Can we be neighbors? / by Siobhán Cronin

When I interviewed for my recent gig with Uncountable, I was asked to talk about something I was working on. Given my now public swarm intelligence obsession, I talked about particle swarms.

I'm sure my eyes lit up as I talked about the stochastic initial positions, the velocity calculation, the difference between local and global best in the original algorithm, the position updating, and how convergence to optima compares to other stochastic search methods. But I was asked a question that stumped me that I resolved to dedicate some time to - in local best, when calculating neighbors, what would govern our choice of one distance measurement over another?

Here are four contenders for measuring the nearness of any two points in an n-dimensional real vector space with fixed cartesian coordinates:

Euclidean
As the name suggests, this is the square root of the sum of squares for each corresponding input pair of our points. 

Manhattan
The sum of the lengths of the projections of the line segment between the points onto the coordinate axes. Or, how many "city blocks" (i.e. coordinate units) lie between the two points. 

Hamming
The minimum number of substitutions required to change one vector into another. Simply tally up how many input position pairs differ.

Minkowski
This generalizes the Euclidean and Manhattan distance metrics, allowing us to to set the sum of distance units (exponent of 1 on differences, with 1/1' exponent to norm the sum) or the triangular distance (exponent of 2 on differences, with 1/2 exponent to norm the sum).
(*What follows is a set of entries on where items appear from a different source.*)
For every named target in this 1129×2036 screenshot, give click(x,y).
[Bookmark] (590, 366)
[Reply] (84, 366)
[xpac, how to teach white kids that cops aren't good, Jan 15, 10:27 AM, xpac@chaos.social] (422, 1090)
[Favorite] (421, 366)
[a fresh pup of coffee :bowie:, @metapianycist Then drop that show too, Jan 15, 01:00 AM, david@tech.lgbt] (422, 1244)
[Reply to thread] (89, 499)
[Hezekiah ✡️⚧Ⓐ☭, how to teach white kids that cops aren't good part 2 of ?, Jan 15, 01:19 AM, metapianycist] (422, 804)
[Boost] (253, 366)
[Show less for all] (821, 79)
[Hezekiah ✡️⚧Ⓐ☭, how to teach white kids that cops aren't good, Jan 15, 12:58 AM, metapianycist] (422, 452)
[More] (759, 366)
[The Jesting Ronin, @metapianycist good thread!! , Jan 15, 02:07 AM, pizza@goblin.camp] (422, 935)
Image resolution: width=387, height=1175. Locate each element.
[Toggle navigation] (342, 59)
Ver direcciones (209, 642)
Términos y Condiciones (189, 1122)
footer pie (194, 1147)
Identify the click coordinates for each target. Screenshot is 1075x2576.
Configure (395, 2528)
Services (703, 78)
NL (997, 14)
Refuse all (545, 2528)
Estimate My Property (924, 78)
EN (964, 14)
So you can toggle between the two to your heart's content. Would we ever want higher dimensionality?

This is all well and good, but what contexts would prompt us to use one distance measurement over another? In particular, given the context here is particle swarms, which should be used when implementing PSOs?

This work suggests we consider the dimensionality of our data, and make decisions accordingly. Is this being done in practice? There are so many parameters to tune with PSOs, is there a straightforward guide to making informed decisions for each? Hmm....I feel some sketchnoting coming on.